*What you have to do:* Every record that follows should be copied exactly. No picture belongs in the copy.

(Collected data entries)
#####

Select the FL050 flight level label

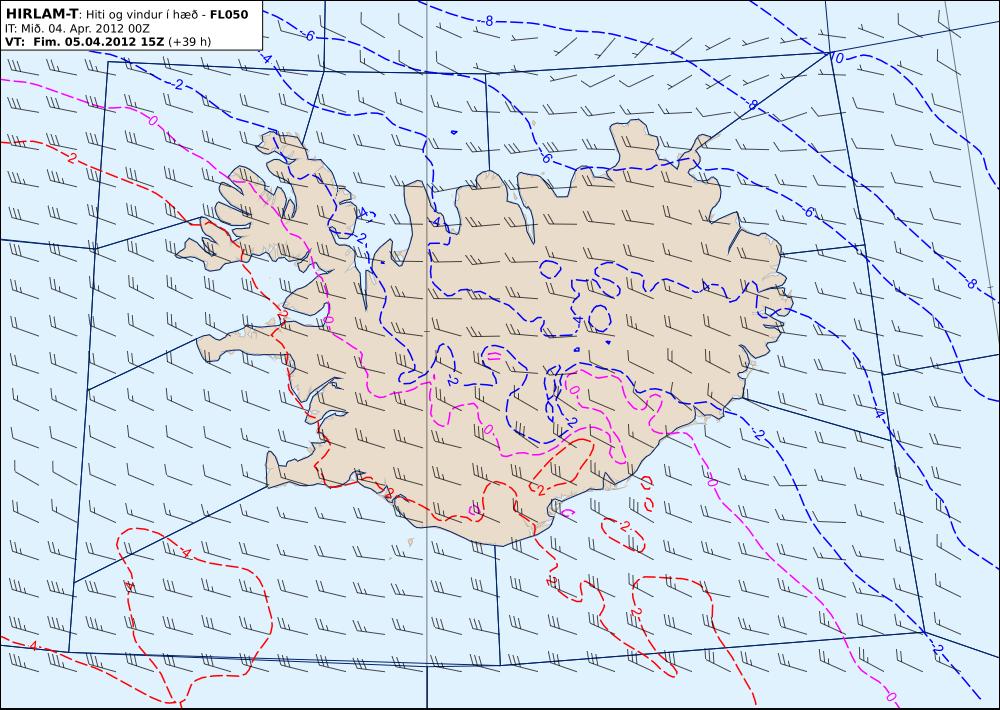click(x=229, y=14)
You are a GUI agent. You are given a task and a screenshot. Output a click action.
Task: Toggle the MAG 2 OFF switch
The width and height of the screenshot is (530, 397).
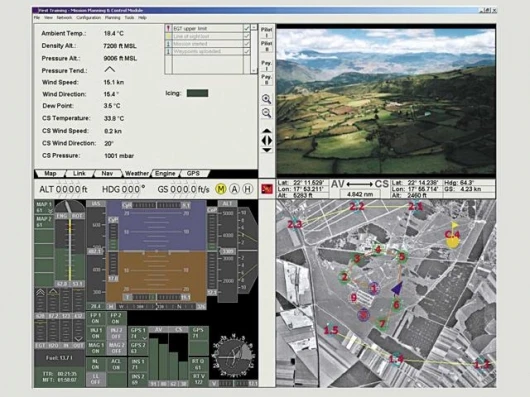click(116, 348)
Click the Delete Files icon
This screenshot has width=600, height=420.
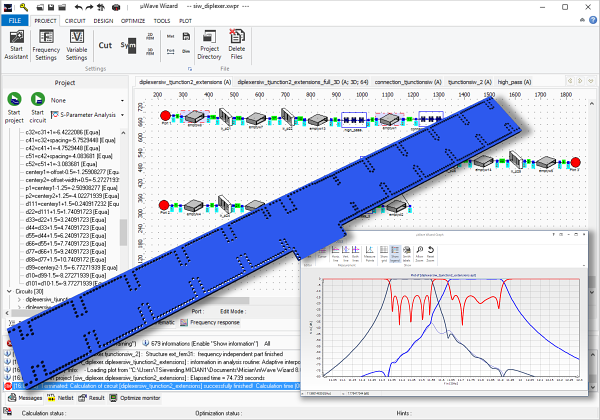(237, 45)
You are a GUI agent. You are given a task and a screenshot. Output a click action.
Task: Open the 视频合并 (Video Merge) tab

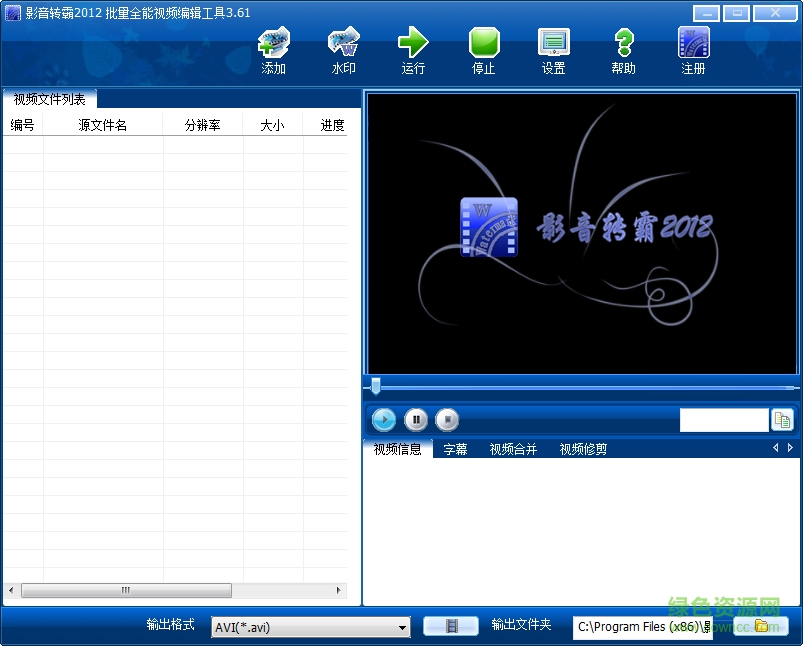coord(513,449)
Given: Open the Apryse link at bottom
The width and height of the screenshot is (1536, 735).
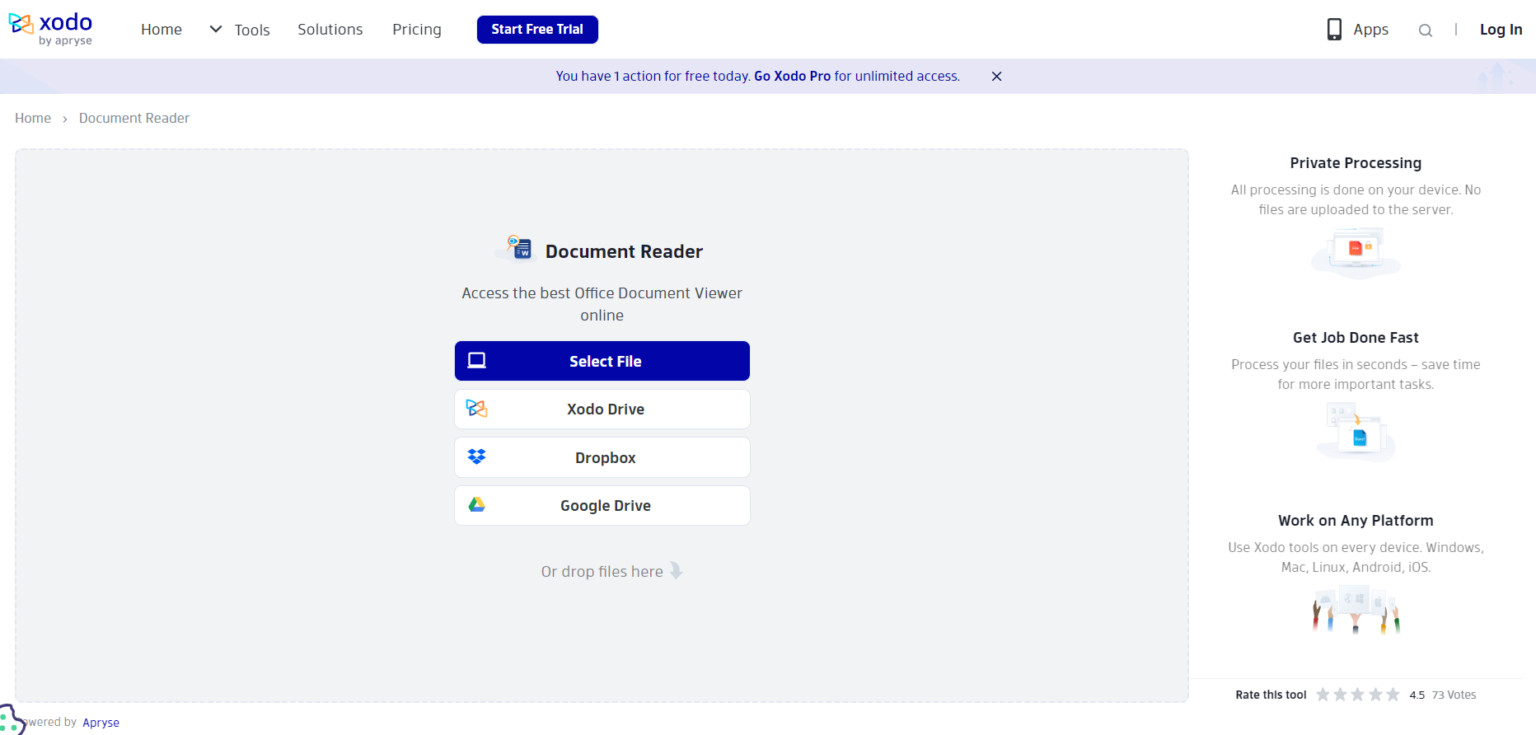Looking at the screenshot, I should (x=100, y=721).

#####

*Your solution:*
Select the FL050 flight level label

click(x=229, y=14)
You are a GUI agent. You are given a task and a screenshot. Output a click action.
Task: Toggle the MAG 2 OFF switch
The width and height of the screenshot is (530, 397).
click(116, 348)
Click the Delete Files icon
This screenshot has width=600, height=420.
(237, 45)
You are a GUI agent. You are given a task and a screenshot. Output a click action.
Task: Open the 视频合并 (Video Merge) tab

coord(513,449)
Given: Open the Apryse link at bottom
The width and height of the screenshot is (1536, 735).
Looking at the screenshot, I should (x=100, y=721).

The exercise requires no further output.